**TEXTE FOURNI:**
════════════════
À peine entré, il voit et il croit. Tout ce qu’il avait vécu jusque-là avec le Christ prend corps à cet instant. Tout ce que Jésus avait énoncé dans son enseignement est éclairé d’une lumière nouvelle par la résurrection. Cet acte accomplit le projet-même de Dieu selon les écritures.

Jésus ressuscité, c’est la réponse à toutes les énigmes de sa vie. Tout son message prend une dimension nouvelle. Pour la foi inébranlable de Jean, l’absence du corps dit la présence-même de Dieu. Ce miracle est central, il donne du sens à la passion, à la souffrance aux humiliations. Il apporte la guérison et la victoire de la vie sur la mort. 

À nous qui sommes ici réunis et à vous tous et toutes qui êtes avec nous grâce à la télévision :  ce message de la résurrection doit nous guider. Il signifie que la résurrection est actuelle, qu’elle peut se révéler à nous à tout moment. Cette espérance que Jésus nous offre peut donner du sens à nos souffrances, à nos humiliations, à nos errements avec la même immédiateté que l’on trouve dans la foi de Jean. Mais elle peut aussi se dessiner plus lentement à l’image de la foi de Marie et de Pierre.

Dans chaque moment de nos vies, le Christ se fait connaître, comme il l’a fait pour ses premiers disciples. Il se présente à nous, ressuscité, par de simples gestes, par de simples paroles, par de simples évènements et il nous dit la victoire de l’espérance, de la foi et de la vie sur la mort et la détresse. Et par cette présence inexplicable mais vivifiante, nous pouvons nous aussi voir et croire.

 

Florian Schubert : Pierre

Marie Madeleine est venue avec une nouvelle étrange : le tombeau est vide et le corps de Jésus, leur ami et maître, n’y est plus. Alors Pierre court, il court parce qu’il a peur et il court parce qu’il veut comprendre.

La dernière fois qu’il a vu Jésus, cela ne s‘est pas très bien passé, il venait de dire qu’il ne le connaissait pas et de le renier. Puis Jésus a été torturé, condamné, crucifié et il est mort. Maintenant, le corps n‘est plus là et Pierre arrive devant le tombeau, un peu plus tard que Jean et il voit le tombeau ouvert et vide.

Mais il ne se retrouve pas devant une scène de violence : pas de violation de sépulture avec son lot de destruction. Après l‘horreur de Vendredi Saint, Pierre se retrouve devant une scène d‘un étrange calme et d’une douceur incompréhensible : la pierre est roulée, les bandelettes sont rangées et le linge est soigneusement plié, le corps n’a pas été emporté et volé, il est sorti de son linceul et de son tombeau.

Alors Pierre entre dans le tombeau, il entre dans ce lieu de la mort, un lieu impur pour lui qui est Juif. Il entre et il n’a plus peur. C’est dans ce lieu qui évoque tout ce qui nous anéantit et tout ce qui nous angoisse que Dieu choisit de se montrer et d’exprimer sa puissance. C‘est dans cette nuit que se lève l‘aube de notre espérance.
════════════════
**CONSIGNE 1:**
Extrayez du texte sur la résurrection le passage qui commence aux mots « À peine entré, il » et s'arrête après les mots « selon les écritures. ».
**CONSIGNE 2:**
Pour chacune des affirmations suivantes, indiquez par oui ou par non si elle concorde avec le texte sur la résurrection, en citant les mots du texte qui tranchent : (a) Pierre arrive au tombeau avant Jean ; (b) le linge est trouvé soigneusement plié ; (c) pour Pierre, le tombeau est un lieu impur.
**CONSIGNE 3:**
Poursuivez le texte sur la résurrection à partir de sa dernière phrase.
Le matériel provient d'une source distincte du texte sur la résurrection.

**DONNÉES SOURCES:**
════════════════
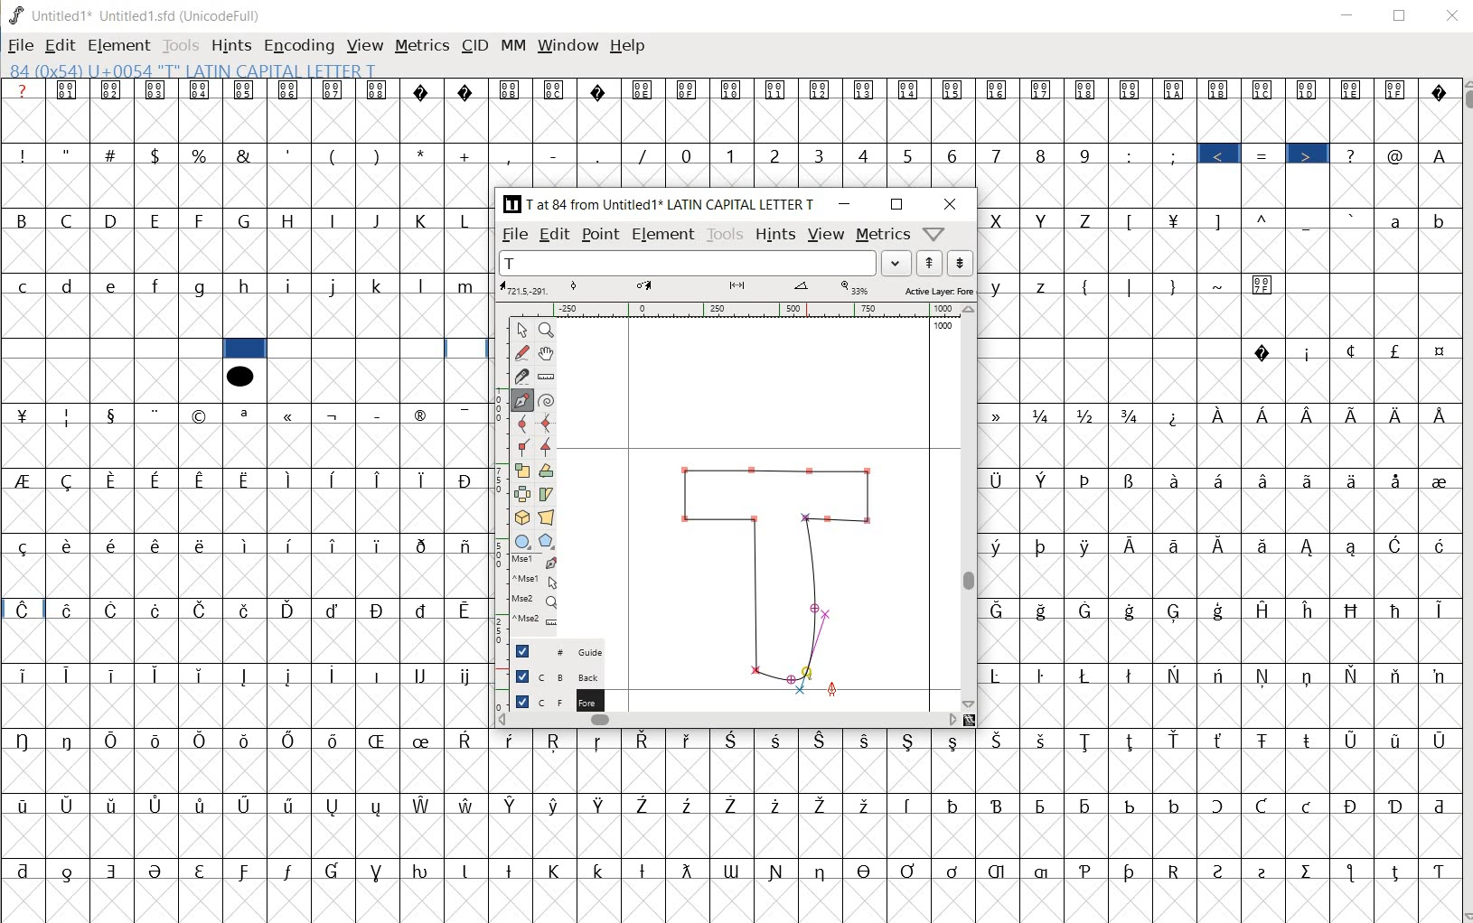  What do you see at coordinates (999, 871) in the screenshot?
I see `Symbol` at bounding box center [999, 871].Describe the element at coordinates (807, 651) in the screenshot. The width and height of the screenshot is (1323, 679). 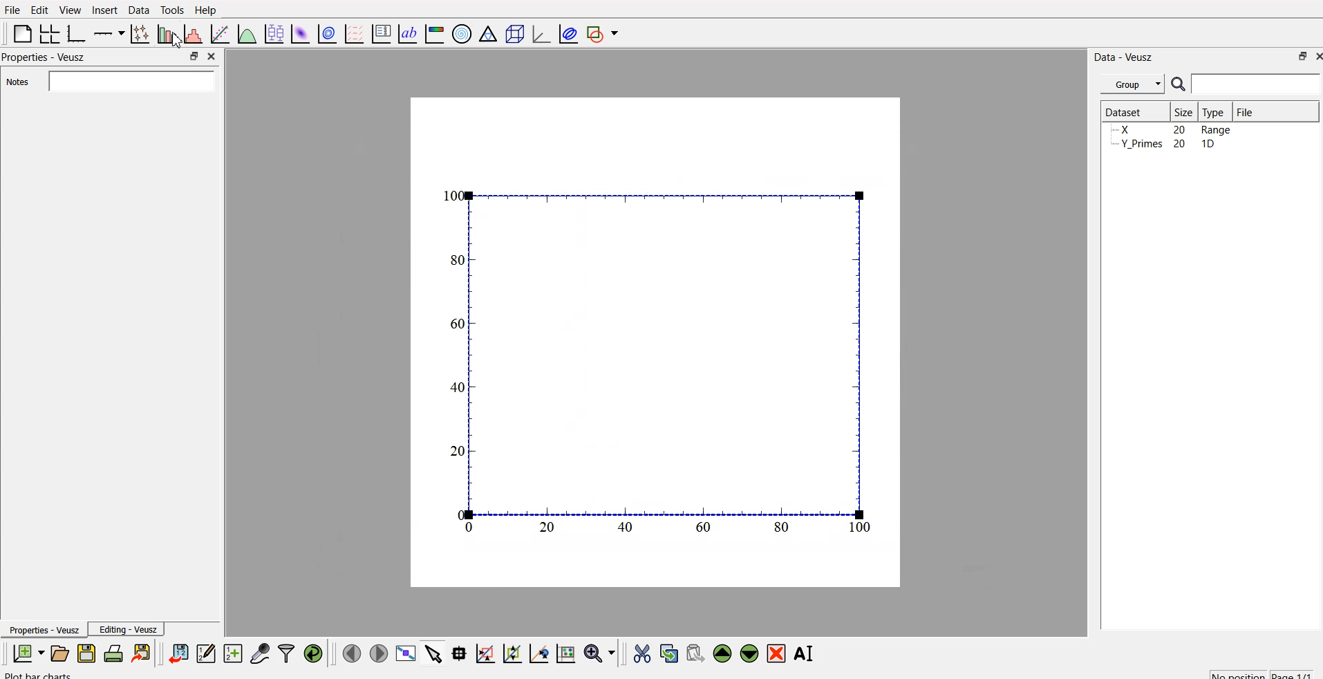
I see `rename the selected widget` at that location.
════════════════
**RÉPONSE 1:**
À peine entré, il voit et il croit. Tout ce qu’il avait vécu jusque-là avec le Christ prend corps à cet instant. Tout ce que Jésus avait énoncé dans son enseignement est éclairé d’une lumière nouvelle par la résurrection. Cet acte accomplit le projet-même de Dieu selon les écritures.

**RÉPONSE 2:**
(a) Non : « Pierre arrive devant le tombeau, un peu plus tard que Jean ».
(b) Oui : « le linge est soigneusement plié ».
(c) Oui : « un lieu impur pour lui qui est Juif ».

**RÉPONSE 3:**
Aujourd’hui dès que nous allumons notre téléphone portable ou notre télévision, nous sommes projetés dans les tombeaux de ce monde : guerres, destructions de la planète, haines et violences. Et ces tombeaux nous effraient et nous donnent envie de nous protéger et de nous replier sur nous-mêmes. Nous ne parlons plus d‘impur, mais nous continuons de vouloir rester en dehors des tombeaux de ce monde et de garder loin de nous les souffrances des autres, comme si le malheur avait quelque chose de contagieux. 

Jésus ne nous appelle pas à fuir devant le malheur et la souffrance, mais à y entrer sans peur et avec confiance. Même si la mort et le mal semblent incroyablement puissants, la lumière, même frêle, l’est plus. Le geste de Pierre, le fait qu‘il entre dans le tombeau pour y trouver la foi, nous montre deux éléments essentiels de la foi :

Premièrement :
Si nous doutons, osons un pas de foi. Faisons un pas au-delà de nos habitudes et entrons précisément dans ce qui nous fait peur pour y découvrir le Dieu vivant. Parce que c’est là, face à la finitude et à la mort que Pierre trouve la foi, c‘est là qu’il comprend que la vie est belle, qu’elle est forte et qu’elle est bien plus vraie que le mal. Il comprend devant ces bandelettes roulées et ce linge plié toute la puissance délicate de Dieu. Il voit que Dieu n’a de cesse de créer la vie et de vaincre l’absence par son absolue présence.

Et deuxièmement :
Si notre foi perd de sa saveur, allons vers ceux et celles qui sont dans les tombeaux et qui ont besoin de notre espérance. Dieu se montre dans les tombeaux, c’est là que nous le rencontrons. Apportons notre faible lumière dans les lieux sombres de ce monde, croyons plus en la contagion de l‘amour et de l‘espérance qu‘en celle du mal et de la mort. Parce que la foi, l‘espérance et l‘amour grandissent quand ils sont partagés. Toutes les choses qui viennent de Dieu grandissent quand elles sont partagées, voilà ce qui a poussé Pierre sur les routes du monde et voilà ce qui doit nous pousser à la rencontre des autres.

Le Christ est ressuscité et aucune nuit ne peut nous séparer de lui et de sa lumière !

Amen.

Pour le dimanche de Pâques, les protestants Neuchâtelois nous invitent à célébrer la résurrection du Christ dans une collégiale magnifiquement restaurée, après 10 ans de travaux.

Surplombant la ville depuis plus de 800 ans, l’édifice rend visible cette espérance et cette foi qui ont traversé les siècles et nous ouvre ses portes comme un signe de cette vie qui dépasse nos limites…

La prédication est proposée par le pasteur Florian Schubert. Il est accompagné par la pasteure suffragante Eva Lefèvre, ainsi que de Jules Aubert et Grégoire Oguey, et un petit groupe de jeunes paroissiens.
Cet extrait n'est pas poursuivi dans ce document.